### TASK PROMPT
Transcribe only the part of the listing below that begins at the line containing "Reverse sort order with the arrow icon" and runs to its final line, keeping both ends.

### DATA IN THIS EXERCISE
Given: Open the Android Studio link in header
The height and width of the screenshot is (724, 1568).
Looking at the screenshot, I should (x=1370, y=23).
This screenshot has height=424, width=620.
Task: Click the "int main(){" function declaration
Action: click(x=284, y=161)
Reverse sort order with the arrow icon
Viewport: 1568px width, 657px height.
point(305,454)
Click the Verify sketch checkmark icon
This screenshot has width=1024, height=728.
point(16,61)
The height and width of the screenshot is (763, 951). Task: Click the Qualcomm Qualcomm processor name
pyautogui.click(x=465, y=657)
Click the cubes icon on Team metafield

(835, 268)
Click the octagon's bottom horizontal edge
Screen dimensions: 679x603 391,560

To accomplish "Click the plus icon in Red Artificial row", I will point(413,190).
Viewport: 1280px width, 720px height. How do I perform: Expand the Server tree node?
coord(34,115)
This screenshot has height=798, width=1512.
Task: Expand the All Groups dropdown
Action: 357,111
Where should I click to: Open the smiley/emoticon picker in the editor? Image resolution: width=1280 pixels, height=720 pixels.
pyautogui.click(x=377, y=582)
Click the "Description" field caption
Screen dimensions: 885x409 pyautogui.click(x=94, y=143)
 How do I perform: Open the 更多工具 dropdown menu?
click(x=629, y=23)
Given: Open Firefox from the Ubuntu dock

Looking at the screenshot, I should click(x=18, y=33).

### EXERCISE SOLUTION
Reverse sort order with the arrow icon
Viewport: 1568px width, 657px height.
point(305,454)
Click the Verify sketch checkmark icon
This screenshot has width=1024, height=728.
point(16,61)
The height and width of the screenshot is (763, 951). Task: Click the Qualcomm Qualcomm processor name
pyautogui.click(x=465, y=657)
Click the cubes icon on Team metafield

(835, 268)
Click the octagon's bottom horizontal edge
Screen dimensions: 679x603 391,560

To accomplish "Click the plus icon in Red Artificial row", I will point(413,190).
Viewport: 1280px width, 720px height. How do I perform: Expand the Server tree node?
coord(34,115)
This screenshot has height=798, width=1512.
Task: Expand the All Groups dropdown
Action: 357,111
Where should I click to: Open the smiley/emoticon picker in the editor? Image resolution: width=1280 pixels, height=720 pixels.
pyautogui.click(x=377, y=582)
Click the "Description" field caption
Screen dimensions: 885x409 pyautogui.click(x=94, y=143)
 How do I perform: Open the 更多工具 dropdown menu?
click(x=629, y=23)
Given: Open Firefox from the Ubuntu dock

Looking at the screenshot, I should click(x=18, y=33).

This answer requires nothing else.